As you define your brand, you build a distinct personality and consistent experience for your readers that reinforces why your blog is worth reading. Think of the sites you love reading. You can probably give a one-sentence description of most of them — that’s their brand. You’ve got one, too (even if you don’t know it yet).
Today’s task: extend your brand with one of the following: a custom site icon, a custom image widget, or a fan page.
Why do this?
- A consistent look that extends across the internet creates a consistent experience for your readers.
- It helps you feel like a “serious” blogger, and that means you’ll be more likely to keep it up.
A strong brand is more than a logo, it’s a guarantee. When a reader sees something associated with your brand — a post on your site, a tweet, an email, whatever — they know what to expect, be that a laugh, a great DIY project, a recipe, parenting advice, or whatever else you crazy kids are blogging about. It’s unique to you and creates an emotional connection with readers, and that’s what keeps them coming back.
Nike. Coke. Zappos. Target. You may not use them, but you know what they are and what makes them unique, and you probably have some feelings about them. That’s the power of a strong brand.
You’ve already started defining your brand when you picked a theme and title for your blog, added a header image, added widgets, and played with color and font. Now, take that a step further by choosing one of these options:
- A custom site icon. A site icon is an avatar for your blog. It appears in readers’ browser address bars when they visit your site (think of the yellow “a” you see in front of amazon.com, or the red “N” for Netflix). Upload one — try a piece of whatever image you’ve chosen as your header, or your initials — for a custom detail that makes a difference. Head to General → Settings in your dashboard; here are all the details.

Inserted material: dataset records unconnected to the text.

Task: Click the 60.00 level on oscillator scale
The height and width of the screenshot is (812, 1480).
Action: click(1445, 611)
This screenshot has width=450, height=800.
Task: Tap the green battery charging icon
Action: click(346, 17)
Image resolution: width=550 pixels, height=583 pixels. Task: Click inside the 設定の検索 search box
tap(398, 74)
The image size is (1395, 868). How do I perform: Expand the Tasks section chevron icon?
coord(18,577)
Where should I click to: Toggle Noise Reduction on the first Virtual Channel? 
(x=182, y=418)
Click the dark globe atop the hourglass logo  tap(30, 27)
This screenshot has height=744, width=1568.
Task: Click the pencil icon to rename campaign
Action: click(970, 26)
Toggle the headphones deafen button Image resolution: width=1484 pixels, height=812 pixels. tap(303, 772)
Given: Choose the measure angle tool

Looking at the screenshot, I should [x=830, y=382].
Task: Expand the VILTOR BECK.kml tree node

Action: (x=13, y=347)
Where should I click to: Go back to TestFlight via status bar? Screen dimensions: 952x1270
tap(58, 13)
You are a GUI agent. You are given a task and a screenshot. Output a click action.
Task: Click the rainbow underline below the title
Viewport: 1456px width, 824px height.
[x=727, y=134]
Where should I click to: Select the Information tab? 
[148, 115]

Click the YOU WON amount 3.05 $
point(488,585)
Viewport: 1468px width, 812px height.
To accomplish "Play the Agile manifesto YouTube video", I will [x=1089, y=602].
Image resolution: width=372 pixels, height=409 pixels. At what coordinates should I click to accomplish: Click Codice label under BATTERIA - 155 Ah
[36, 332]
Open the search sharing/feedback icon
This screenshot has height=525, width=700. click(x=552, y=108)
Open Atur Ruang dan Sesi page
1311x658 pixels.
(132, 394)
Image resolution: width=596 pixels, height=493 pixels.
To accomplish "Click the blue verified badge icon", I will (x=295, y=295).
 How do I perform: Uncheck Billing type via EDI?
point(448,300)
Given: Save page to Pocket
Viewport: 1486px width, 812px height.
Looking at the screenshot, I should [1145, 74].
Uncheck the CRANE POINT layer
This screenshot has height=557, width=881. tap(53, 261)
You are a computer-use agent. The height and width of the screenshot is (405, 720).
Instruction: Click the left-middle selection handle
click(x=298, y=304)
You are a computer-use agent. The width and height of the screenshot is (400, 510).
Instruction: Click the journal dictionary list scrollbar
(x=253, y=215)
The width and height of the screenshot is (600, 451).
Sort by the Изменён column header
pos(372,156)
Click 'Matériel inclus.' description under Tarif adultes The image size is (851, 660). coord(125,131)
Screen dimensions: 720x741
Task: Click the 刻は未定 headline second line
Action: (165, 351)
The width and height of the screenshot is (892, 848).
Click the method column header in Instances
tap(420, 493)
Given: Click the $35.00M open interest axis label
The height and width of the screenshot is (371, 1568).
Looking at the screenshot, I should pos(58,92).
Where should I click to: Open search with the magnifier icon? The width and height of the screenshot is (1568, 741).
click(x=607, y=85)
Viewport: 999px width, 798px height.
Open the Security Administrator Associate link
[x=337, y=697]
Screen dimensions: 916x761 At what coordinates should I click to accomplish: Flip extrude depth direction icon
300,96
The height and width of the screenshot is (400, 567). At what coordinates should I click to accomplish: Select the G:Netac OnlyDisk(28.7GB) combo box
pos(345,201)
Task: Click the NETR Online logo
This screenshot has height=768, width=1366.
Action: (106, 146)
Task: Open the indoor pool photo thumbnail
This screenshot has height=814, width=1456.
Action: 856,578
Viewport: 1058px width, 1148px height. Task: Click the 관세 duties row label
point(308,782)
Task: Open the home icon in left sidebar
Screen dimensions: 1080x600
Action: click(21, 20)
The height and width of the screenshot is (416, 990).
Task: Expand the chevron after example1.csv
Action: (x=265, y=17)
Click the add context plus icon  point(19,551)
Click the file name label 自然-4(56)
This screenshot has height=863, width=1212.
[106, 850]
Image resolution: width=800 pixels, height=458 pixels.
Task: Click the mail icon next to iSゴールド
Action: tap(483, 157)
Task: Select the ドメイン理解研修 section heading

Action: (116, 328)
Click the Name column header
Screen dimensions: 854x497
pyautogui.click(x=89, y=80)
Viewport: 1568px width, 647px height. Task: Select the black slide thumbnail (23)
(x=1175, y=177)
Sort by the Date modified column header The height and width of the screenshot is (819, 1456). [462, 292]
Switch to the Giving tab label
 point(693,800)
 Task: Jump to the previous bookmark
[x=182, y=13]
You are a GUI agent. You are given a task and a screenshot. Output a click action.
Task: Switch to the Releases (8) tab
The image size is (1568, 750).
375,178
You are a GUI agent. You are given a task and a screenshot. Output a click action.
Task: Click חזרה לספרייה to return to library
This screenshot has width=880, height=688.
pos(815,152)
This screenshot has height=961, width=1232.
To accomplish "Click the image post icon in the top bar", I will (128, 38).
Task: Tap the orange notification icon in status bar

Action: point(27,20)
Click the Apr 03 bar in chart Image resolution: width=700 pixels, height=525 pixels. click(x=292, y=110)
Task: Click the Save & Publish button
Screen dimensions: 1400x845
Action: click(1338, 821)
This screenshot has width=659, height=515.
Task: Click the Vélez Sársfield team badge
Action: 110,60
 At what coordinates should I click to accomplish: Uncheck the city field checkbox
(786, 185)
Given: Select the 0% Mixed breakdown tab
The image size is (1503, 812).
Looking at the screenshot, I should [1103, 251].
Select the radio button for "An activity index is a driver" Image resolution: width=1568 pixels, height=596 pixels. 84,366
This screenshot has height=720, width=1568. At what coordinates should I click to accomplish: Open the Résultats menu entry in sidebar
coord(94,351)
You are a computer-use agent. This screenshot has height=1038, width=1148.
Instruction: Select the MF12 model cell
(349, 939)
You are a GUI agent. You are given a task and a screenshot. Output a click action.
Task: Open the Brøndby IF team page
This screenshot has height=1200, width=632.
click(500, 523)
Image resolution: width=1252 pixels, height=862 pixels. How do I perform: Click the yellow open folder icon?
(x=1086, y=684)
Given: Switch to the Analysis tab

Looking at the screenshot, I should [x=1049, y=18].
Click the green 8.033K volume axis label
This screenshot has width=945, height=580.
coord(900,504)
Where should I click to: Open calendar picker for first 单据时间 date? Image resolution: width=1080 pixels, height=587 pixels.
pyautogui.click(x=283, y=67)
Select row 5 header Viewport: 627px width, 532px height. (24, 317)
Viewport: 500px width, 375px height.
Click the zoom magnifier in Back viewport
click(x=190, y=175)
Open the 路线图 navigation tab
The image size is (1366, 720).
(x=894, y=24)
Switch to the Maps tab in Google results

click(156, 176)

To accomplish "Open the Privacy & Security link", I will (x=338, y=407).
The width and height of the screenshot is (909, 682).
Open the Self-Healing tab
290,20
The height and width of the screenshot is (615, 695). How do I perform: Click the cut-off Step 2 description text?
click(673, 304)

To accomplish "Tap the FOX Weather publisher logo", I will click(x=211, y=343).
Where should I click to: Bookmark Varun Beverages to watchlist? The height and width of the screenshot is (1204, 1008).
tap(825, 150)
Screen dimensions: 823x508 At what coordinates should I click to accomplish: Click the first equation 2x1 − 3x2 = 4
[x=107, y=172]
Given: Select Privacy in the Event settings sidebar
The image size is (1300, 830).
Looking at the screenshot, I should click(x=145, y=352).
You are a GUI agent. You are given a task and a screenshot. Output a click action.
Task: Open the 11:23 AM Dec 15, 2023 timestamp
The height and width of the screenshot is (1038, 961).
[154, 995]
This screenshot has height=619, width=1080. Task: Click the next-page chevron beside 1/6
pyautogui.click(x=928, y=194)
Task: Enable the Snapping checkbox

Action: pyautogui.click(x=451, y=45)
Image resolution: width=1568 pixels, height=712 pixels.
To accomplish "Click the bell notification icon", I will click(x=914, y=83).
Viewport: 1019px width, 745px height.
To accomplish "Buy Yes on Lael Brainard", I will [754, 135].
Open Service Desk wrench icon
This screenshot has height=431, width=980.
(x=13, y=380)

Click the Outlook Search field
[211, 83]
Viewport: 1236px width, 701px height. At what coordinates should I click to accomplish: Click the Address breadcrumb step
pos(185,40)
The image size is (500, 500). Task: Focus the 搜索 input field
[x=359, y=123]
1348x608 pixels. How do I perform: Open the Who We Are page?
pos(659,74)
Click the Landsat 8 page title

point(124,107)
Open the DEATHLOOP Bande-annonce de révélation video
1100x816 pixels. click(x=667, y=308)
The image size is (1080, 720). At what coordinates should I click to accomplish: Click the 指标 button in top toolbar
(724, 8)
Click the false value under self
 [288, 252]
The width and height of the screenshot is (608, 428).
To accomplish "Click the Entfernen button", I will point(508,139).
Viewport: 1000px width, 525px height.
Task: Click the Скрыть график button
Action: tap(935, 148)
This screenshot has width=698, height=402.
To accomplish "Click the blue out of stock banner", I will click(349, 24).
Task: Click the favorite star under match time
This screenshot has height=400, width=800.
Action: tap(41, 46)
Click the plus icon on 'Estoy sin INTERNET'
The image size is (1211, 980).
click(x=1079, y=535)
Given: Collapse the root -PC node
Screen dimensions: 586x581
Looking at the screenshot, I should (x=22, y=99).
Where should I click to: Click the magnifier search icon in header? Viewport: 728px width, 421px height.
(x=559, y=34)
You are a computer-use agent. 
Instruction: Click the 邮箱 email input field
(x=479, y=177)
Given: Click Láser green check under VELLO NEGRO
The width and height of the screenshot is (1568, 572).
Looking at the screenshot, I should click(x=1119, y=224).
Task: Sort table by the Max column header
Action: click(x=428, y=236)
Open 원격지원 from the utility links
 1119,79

- A Facebook Fan Page. A fan page gives you a place to share your blog posts and related content without feeling like you’re spamming friends and family; you can take advantage of Facebook but keep your personal life and blog life separate.Get the down-low on how to start and maintain one.
A custom image widget. They’re simple to make, and take your theme from typical to tailored. Take a look at how With the Grains uses image widgets with unique drawings to highlight her Facebook, Pinterest, Instagram, and Twitter accounts, and her regular features, like as “Juice of the Week.” We particularly love the waffle/Instagram mashup. (Mmm, waffles.)Here are some more examples and inspiration.
Need sources for free images? Here are a few of our faves.
Be sure to take advantage of support documents and the support forums today — you may need to stretch yourself and learn something new. And of course, there’s always The Commons.
PicMonkey, which lots of you have already tried for custom headers, is perfect for this project. If graphic design feels beyond you, pick a few related images, slap some text on ‘em, and you’re off.